To do: Each of the entries below should be written out exactly as it reads.

Entries provided:
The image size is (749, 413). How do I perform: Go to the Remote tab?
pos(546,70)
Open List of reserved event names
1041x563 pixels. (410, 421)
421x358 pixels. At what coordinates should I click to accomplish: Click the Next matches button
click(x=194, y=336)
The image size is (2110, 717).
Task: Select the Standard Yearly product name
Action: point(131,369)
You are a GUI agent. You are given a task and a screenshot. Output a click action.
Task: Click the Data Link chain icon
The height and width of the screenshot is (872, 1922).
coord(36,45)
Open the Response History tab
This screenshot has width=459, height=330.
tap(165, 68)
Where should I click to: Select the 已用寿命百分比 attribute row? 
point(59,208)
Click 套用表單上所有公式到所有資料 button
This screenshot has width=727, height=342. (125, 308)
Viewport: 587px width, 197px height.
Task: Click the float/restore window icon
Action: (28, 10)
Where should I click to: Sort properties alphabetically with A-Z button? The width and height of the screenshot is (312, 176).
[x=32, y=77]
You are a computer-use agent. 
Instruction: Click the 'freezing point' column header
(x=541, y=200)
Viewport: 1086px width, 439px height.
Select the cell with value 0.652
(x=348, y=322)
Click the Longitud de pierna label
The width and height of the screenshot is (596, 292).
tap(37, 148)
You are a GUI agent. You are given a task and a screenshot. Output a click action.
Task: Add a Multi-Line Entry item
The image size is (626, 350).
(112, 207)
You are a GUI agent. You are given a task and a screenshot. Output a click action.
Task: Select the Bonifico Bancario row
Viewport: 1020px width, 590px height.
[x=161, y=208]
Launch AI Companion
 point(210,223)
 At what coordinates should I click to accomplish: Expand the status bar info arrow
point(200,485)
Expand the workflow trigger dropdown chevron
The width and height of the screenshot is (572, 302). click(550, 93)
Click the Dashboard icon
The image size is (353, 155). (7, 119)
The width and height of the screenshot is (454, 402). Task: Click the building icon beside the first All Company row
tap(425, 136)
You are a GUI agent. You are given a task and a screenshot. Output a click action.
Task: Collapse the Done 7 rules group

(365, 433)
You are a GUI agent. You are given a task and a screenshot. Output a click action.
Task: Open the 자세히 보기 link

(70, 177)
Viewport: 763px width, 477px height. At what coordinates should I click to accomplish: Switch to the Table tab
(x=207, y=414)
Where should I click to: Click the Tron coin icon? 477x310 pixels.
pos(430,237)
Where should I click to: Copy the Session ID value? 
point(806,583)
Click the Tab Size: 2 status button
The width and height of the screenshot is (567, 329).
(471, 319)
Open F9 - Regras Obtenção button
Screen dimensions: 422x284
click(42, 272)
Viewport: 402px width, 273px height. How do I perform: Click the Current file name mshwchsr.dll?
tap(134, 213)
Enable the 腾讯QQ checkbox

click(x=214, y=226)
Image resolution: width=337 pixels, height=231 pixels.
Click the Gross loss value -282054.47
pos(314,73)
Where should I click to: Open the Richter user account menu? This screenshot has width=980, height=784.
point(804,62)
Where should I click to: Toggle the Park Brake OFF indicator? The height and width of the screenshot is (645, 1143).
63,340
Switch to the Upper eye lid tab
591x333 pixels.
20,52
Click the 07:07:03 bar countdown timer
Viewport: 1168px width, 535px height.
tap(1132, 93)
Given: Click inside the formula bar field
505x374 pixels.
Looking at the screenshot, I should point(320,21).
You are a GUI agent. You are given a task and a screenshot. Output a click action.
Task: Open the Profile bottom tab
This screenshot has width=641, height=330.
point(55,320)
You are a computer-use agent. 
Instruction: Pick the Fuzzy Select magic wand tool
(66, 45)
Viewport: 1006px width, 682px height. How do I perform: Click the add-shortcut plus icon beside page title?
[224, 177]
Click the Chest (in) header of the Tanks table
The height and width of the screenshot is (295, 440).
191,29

Solution for this exercise:
The image size is (749, 413). How do I perform: Go to the Remote tab?
pos(546,70)
Open List of reserved event names
1041x563 pixels. (410, 421)
421x358 pixels. At what coordinates should I click to accomplish: Click the Next matches button
click(x=194, y=336)
The image size is (2110, 717).
Task: Select the Standard Yearly product name
Action: point(131,369)
You are a GUI agent. You are given a task and a screenshot. Output a click action.
Task: Click the Data Link chain icon
The height and width of the screenshot is (872, 1922).
coord(36,45)
Open the Response History tab
This screenshot has width=459, height=330.
tap(165, 68)
Where should I click to: Select the 已用寿命百分比 attribute row? 
point(59,208)
Click 套用表單上所有公式到所有資料 button
This screenshot has width=727, height=342. (125, 308)
Viewport: 587px width, 197px height.
Task: Click the float/restore window icon
Action: (28, 10)
Where should I click to: Sort properties alphabetically with A-Z button? The width and height of the screenshot is (312, 176).
[x=32, y=77]
You are a computer-use agent. 
Instruction: Click the 'freezing point' column header
(x=541, y=200)
Viewport: 1086px width, 439px height.
Select the cell with value 0.652
(x=348, y=322)
Click the Longitud de pierna label
The width and height of the screenshot is (596, 292).
tap(37, 148)
You are a GUI agent. You are given a task and a screenshot. Output a click action.
Task: Add a Multi-Line Entry item
The image size is (626, 350).
(112, 207)
You are a GUI agent. You are given a task and a screenshot. Output a click action.
Task: Select the Bonifico Bancario row
Viewport: 1020px width, 590px height.
[x=161, y=208]
Launch AI Companion
 point(210,223)
 At what coordinates should I click to accomplish: Expand the status bar info arrow
point(200,485)
Expand the workflow trigger dropdown chevron
The width and height of the screenshot is (572, 302). click(550, 93)
Click the Dashboard icon
The image size is (353, 155). (7, 119)
The width and height of the screenshot is (454, 402). Task: Click the building icon beside the first All Company row
tap(425, 136)
You are a GUI agent. You are given a task and a screenshot. Output a click action.
Task: Collapse the Done 7 rules group

(365, 433)
You are a GUI agent. You are given a task and a screenshot. Output a click action.
Task: Open the 자세히 보기 link

(70, 177)
Viewport: 763px width, 477px height. At what coordinates should I click to accomplish: Switch to the Table tab
(x=207, y=414)
Where should I click to: Click the Tron coin icon? 477x310 pixels.
pos(430,237)
Where should I click to: Copy the Session ID value? 
point(806,583)
Click the Tab Size: 2 status button
The width and height of the screenshot is (567, 329).
(471, 319)
Open F9 - Regras Obtenção button
Screen dimensions: 422x284
click(42, 272)
Viewport: 402px width, 273px height. How do I perform: Click the Current file name mshwchsr.dll?
tap(134, 213)
Enable the 腾讯QQ checkbox

click(x=214, y=226)
Image resolution: width=337 pixels, height=231 pixels.
Click the Gross loss value -282054.47
pos(314,73)
Where should I click to: Open the Richter user account menu? This screenshot has width=980, height=784.
point(804,62)
Where should I click to: Toggle the Park Brake OFF indicator? The height and width of the screenshot is (645, 1143).
63,340
Switch to the Upper eye lid tab
591x333 pixels.
20,52
Click the 07:07:03 bar countdown timer
Viewport: 1168px width, 535px height.
tap(1132, 93)
Given: Click inside the formula bar field
505x374 pixels.
Looking at the screenshot, I should point(320,21).
You are a GUI agent. You are given a task and a screenshot. Output a click action.
Task: Open the Profile bottom tab
This screenshot has width=641, height=330.
point(55,320)
You are a computer-use agent. 
Instruction: Pick the Fuzzy Select magic wand tool
(66, 45)
Viewport: 1006px width, 682px height. How do I perform: Click the add-shortcut plus icon beside page title?
[224, 177]
Click the Chest (in) header of the Tanks table
The height and width of the screenshot is (295, 440).
191,29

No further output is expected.